Меня это глубоко обидело, весь вечер я ходил грустный; по наутро, проспав свою досаду, ликовал от сознания, что, кроме той незадачи, играл превосходно. К этому добавились похвалы зрителей, которые решительно утверждали, что лейтенант хоть и немало преуспел по части перехода от высокого к низкому голосу, однако же декламирует он не в меру выспренне и натянуто; зато юный дебютант прекрасно говорит за Давида и Ионафана; матушке особенно нравилось, с какой правдивостью выражения я вызывал на бой Голиафа и представлял царю скромного победителя.

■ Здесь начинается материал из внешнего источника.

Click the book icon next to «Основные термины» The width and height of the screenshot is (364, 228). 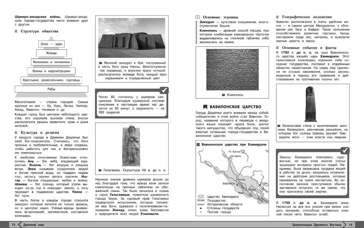[197, 17]
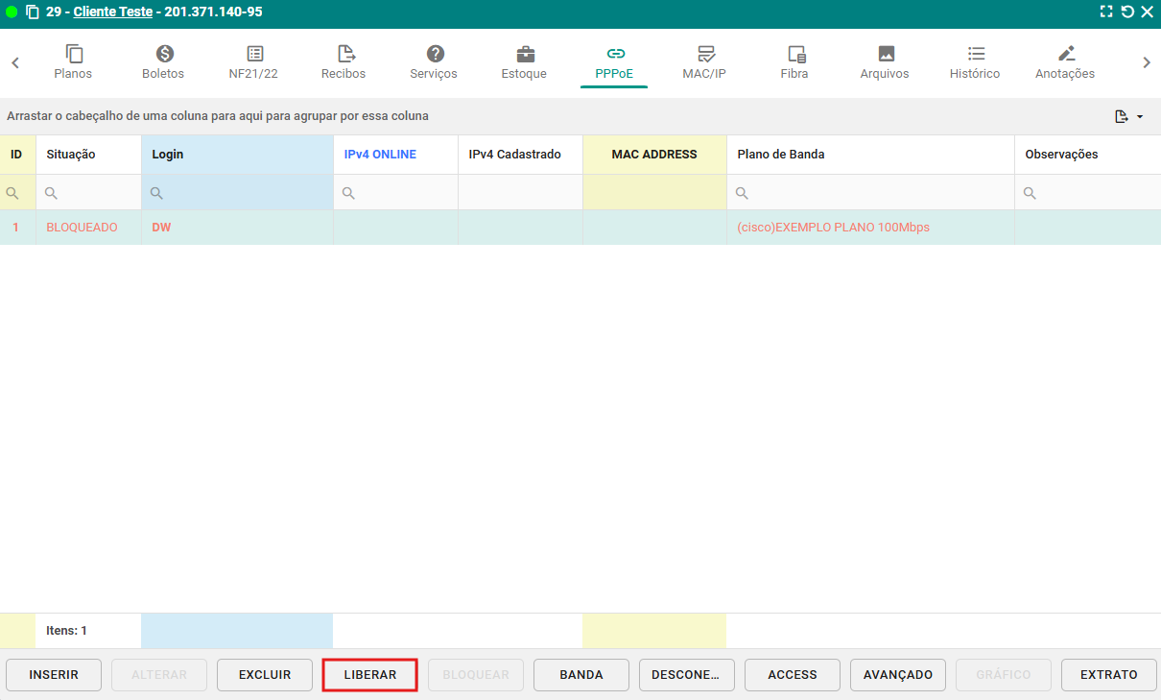Open the Cliente Teste link in title
Image resolution: width=1161 pixels, height=700 pixels.
coord(112,12)

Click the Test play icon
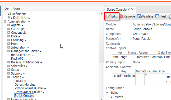157,16
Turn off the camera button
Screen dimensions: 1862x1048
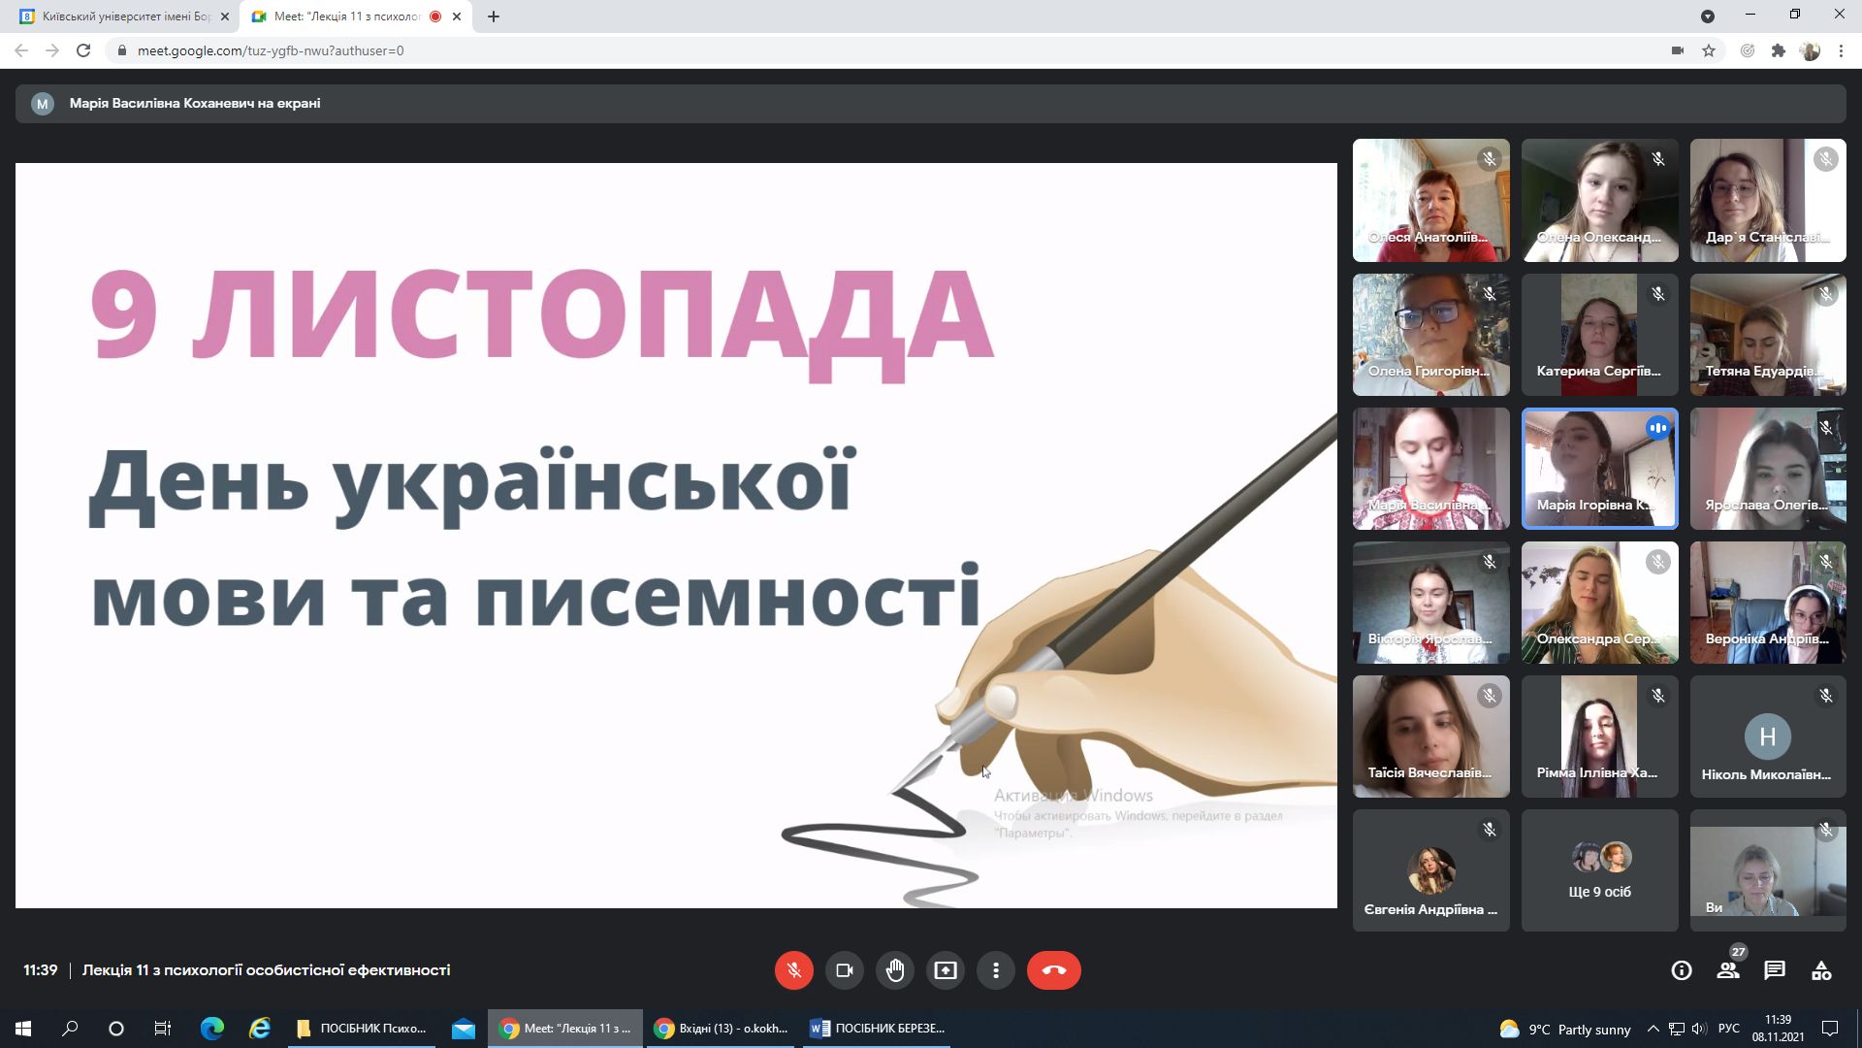[x=844, y=970]
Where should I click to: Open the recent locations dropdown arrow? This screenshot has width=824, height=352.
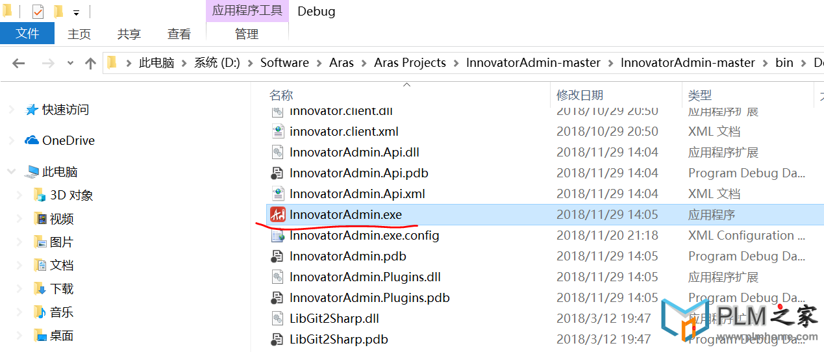71,63
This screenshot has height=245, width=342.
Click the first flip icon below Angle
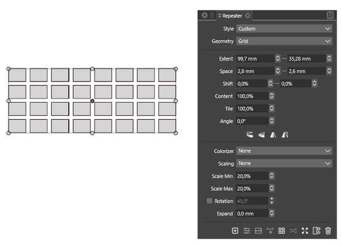point(250,135)
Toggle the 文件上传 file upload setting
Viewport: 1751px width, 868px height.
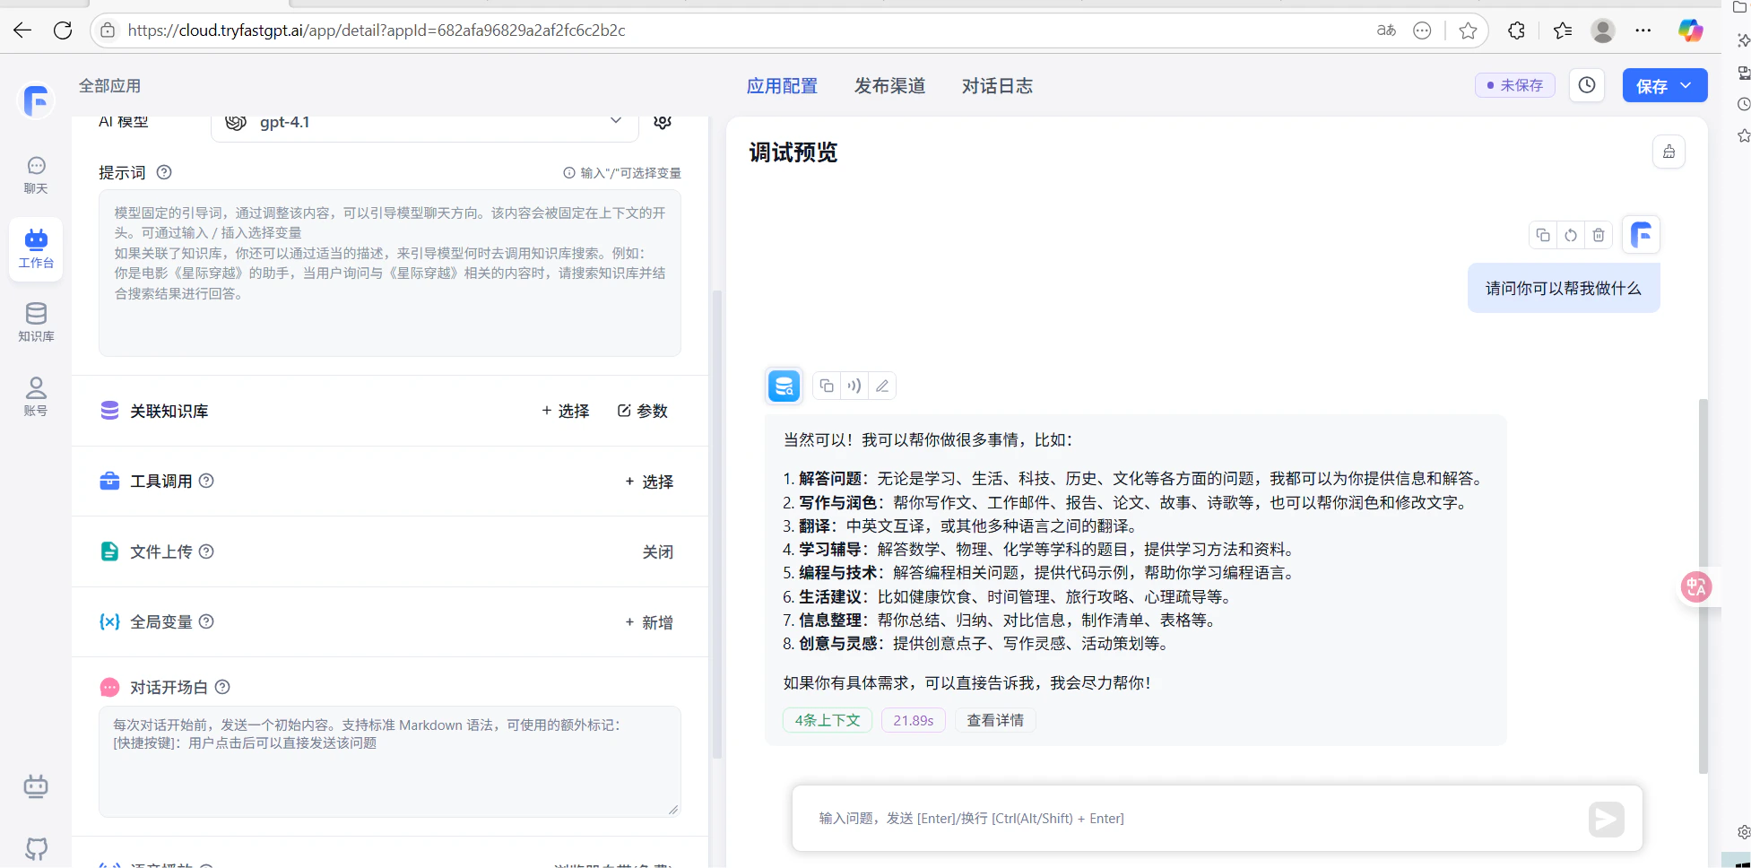tap(658, 551)
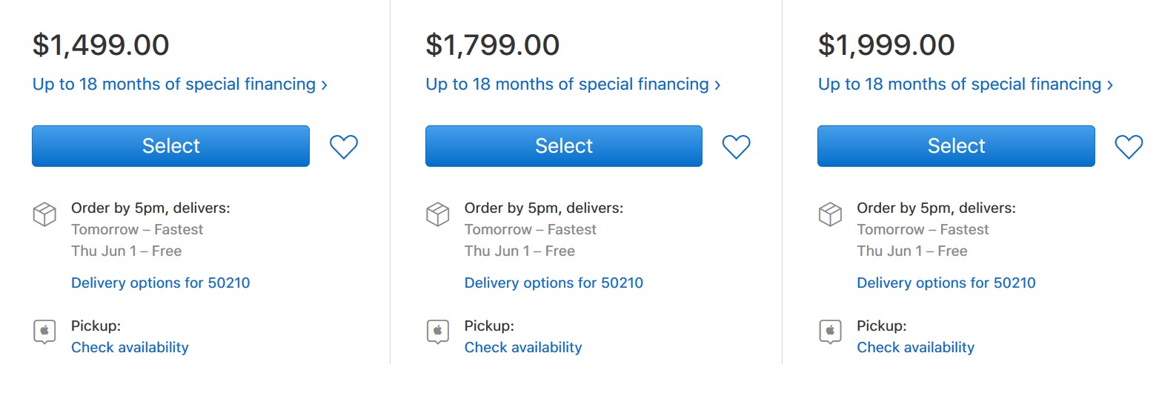This screenshot has width=1159, height=396.
Task: Click delivery box icon under $1,999.00 model
Action: (x=830, y=215)
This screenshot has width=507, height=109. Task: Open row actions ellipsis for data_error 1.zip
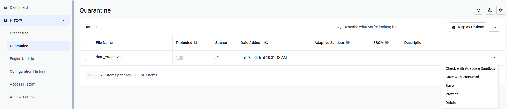tap(493, 58)
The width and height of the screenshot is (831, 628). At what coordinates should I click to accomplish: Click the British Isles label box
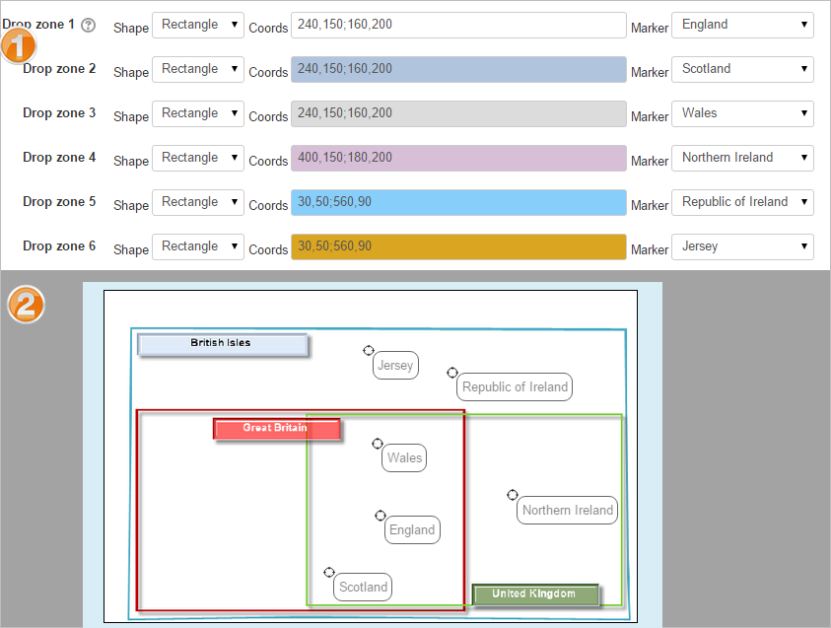[x=222, y=344]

К великой моей радости, театр так и остался на месте, а тут подоспела весна, можно было обходиться без огня, и все часы» отпущенные для игр и отдыха, я проводил наверху, храбро так и эдак орудуя куклами. Часто я звал с собой братьев, сестер и приятелей; когда же они отказывались, я отправлялся туда один. Мое воображение было всецело поглощено кукольным мирком, и он не замедлил принять новые формы.
Не успел я несколько раз повторить первую пьесу, для которой были сделаны и прилажены театр и актеры, как она уже прискучила мне. А тем временем среди книг деда я обнаружил «Немецкий театр»[3] и различные итальянские оперы, в которые погрузился с головой, и всякий раз» едва пересчитав действующих лиц, без дальних размышлений спешил сыграть пьесу. Царю Саулу в неизменной черной бархатной мантии приходилось изображать и Хаумигрема, и Катона, и Дария; признаться, пьесы никогда не ставились целиком, чаще всего разыгрывались одни пятые акты, где дело доходит до смертоубийств.